[Rd] Bias in R's random integers?
Duncan Murdoch
murdoch@dunc@n @ending from gm@il@com
Thu Sep 20 00:08:28 CEST 2018
On 19/09/2018 5:57 PM, David Hugh-Jones wrote:
>
> It doesn't seem too hard to come up with plausible ways in which this
> could give bad results. Suppose I sample rows from a large dataset,
> maybe for bootstrapping. Suppose the rows are non-randomly ordered, e.g.
> odd rows are males, even rows are females. Oops! Very non-representative
> sample, bootstrap p values are garbage.

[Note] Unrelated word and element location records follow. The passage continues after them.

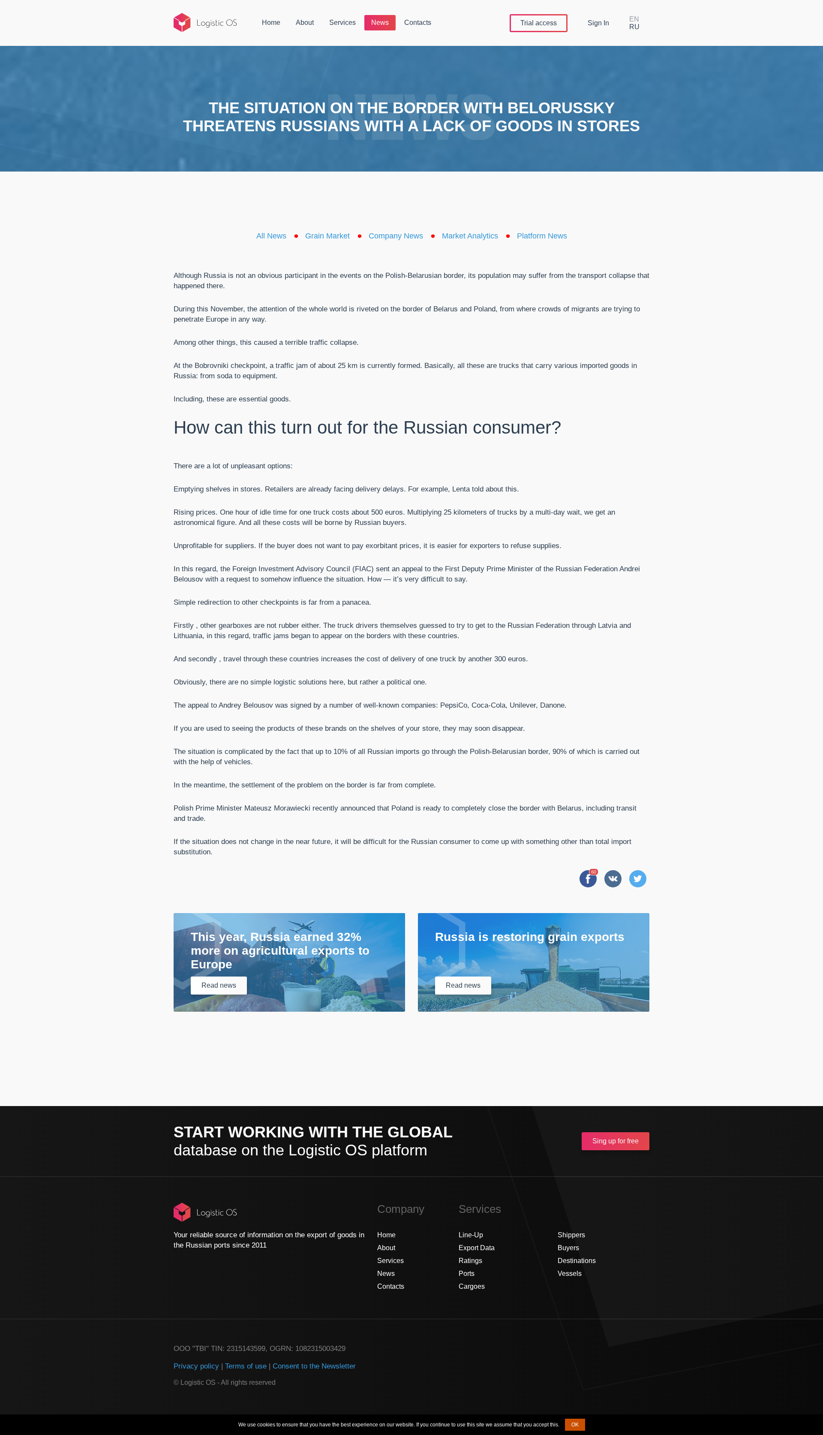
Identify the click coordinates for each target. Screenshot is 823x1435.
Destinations (577, 1260)
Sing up (615, 1141)
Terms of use (246, 1366)
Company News (396, 236)
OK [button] (575, 1425)
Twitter (637, 878)
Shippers (571, 1235)
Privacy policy (196, 1366)
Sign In (598, 23)
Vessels (570, 1273)
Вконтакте (613, 878)
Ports (467, 1273)
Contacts (417, 22)
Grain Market (327, 236)
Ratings (470, 1260)
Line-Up (471, 1235)
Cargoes (472, 1286)
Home (271, 22)
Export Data (477, 1247)
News (380, 22)
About (305, 22)
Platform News (542, 236)
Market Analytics (470, 236)
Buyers (568, 1247)
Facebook (588, 878)
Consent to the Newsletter (314, 1366)
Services (342, 22)
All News (271, 236)
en (634, 19)
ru (634, 26)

That would only happen if your dataset was exactly 1717986918 elements
in size. (And in fact, it will be less extreme than I posted: I had x
set to 1717986918.4, as described in another thread. If you use an
integer value you need a different pattern; add or subtract an element
or two and the pattern needed to see a problem changes drastically.)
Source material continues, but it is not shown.